↓↓↓

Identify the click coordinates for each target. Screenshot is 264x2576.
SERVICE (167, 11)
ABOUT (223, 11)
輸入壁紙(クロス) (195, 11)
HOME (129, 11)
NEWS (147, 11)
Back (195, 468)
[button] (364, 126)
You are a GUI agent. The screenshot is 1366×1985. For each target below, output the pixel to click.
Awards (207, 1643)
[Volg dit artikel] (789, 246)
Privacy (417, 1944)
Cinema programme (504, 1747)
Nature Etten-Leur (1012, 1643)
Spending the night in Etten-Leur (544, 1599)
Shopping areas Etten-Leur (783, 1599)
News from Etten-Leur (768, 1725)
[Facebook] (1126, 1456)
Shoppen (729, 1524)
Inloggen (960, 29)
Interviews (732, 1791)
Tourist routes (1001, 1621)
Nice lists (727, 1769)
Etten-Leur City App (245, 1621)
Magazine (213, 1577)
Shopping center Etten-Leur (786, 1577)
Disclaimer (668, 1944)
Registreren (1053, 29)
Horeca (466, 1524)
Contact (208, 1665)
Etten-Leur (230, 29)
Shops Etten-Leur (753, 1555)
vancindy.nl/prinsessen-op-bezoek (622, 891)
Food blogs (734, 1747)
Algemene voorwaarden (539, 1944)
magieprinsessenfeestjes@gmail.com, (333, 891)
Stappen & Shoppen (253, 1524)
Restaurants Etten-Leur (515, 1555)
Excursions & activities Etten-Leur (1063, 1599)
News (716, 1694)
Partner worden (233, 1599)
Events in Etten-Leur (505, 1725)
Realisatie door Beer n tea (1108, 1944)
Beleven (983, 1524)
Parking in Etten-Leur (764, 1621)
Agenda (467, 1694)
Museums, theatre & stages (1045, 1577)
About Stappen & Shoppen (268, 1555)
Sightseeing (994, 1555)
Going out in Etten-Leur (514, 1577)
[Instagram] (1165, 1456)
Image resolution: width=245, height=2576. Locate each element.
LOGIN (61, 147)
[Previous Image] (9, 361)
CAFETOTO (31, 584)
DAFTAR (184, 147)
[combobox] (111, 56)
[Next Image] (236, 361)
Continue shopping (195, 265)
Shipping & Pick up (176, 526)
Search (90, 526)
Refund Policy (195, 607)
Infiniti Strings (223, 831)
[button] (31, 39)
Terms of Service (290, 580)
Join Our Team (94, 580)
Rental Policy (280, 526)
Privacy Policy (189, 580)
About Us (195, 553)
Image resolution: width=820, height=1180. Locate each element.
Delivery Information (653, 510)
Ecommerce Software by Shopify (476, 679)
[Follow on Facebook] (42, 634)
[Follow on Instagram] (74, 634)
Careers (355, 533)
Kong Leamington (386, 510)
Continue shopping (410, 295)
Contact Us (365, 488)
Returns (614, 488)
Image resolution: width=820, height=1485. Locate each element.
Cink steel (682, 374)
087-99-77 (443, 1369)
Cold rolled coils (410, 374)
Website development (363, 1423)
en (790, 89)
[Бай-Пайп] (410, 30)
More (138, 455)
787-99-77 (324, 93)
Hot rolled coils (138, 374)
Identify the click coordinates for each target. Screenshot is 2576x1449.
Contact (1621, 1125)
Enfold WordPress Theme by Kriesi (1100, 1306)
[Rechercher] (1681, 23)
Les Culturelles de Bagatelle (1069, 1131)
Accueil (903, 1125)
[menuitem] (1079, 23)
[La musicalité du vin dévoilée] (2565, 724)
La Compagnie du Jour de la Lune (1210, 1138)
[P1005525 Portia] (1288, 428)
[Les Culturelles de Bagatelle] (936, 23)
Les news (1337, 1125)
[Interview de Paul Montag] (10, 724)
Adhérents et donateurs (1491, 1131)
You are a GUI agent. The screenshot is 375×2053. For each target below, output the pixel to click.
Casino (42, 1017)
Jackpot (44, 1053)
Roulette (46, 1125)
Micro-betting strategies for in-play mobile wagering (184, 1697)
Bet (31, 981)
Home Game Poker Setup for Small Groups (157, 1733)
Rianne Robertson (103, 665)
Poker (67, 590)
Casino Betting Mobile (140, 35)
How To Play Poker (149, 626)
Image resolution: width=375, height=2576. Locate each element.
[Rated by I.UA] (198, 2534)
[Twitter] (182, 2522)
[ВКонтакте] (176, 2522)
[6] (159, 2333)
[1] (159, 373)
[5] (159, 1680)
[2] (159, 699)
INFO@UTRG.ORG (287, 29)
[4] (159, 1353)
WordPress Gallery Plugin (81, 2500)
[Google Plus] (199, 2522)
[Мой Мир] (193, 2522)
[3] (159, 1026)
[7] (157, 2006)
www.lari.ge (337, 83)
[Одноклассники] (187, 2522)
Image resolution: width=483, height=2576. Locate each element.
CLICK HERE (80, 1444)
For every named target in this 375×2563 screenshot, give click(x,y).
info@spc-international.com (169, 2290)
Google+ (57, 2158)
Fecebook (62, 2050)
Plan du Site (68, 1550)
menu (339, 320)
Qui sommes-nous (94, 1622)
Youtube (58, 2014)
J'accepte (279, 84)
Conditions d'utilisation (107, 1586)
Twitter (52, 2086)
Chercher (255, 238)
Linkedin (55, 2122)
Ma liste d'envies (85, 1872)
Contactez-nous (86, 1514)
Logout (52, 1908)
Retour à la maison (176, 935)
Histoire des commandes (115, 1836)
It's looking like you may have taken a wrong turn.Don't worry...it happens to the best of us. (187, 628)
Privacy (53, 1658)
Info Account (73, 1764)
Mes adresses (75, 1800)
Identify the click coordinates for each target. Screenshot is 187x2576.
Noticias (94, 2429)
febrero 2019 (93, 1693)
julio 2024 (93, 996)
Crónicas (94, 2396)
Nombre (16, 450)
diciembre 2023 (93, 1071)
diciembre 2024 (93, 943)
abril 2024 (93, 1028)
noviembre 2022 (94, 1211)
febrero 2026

↑↑↑

§ **Task details**: Please copy, exactly and with nothing else, the lines above beginning at the line that has "[Follow on Instagram] (74, 634)" and ending with the line that has "Hot rolled coils (138, 374)".

§ **Expected answer**:
[Follow on Instagram] (74, 634)
Careers (355, 533)
Kong Leamington (386, 510)
Continue shopping (410, 295)
Contact Us (365, 488)
Returns (614, 488)
Image resolution: width=820, height=1485. Locate each element.
Cink steel (682, 374)
087-99-77 (443, 1369)
Cold rolled coils (410, 374)
Website development (363, 1423)
en (790, 89)
[Бай-Пайп] (410, 30)
More (138, 455)
787-99-77 (324, 93)
Hot rolled coils (138, 374)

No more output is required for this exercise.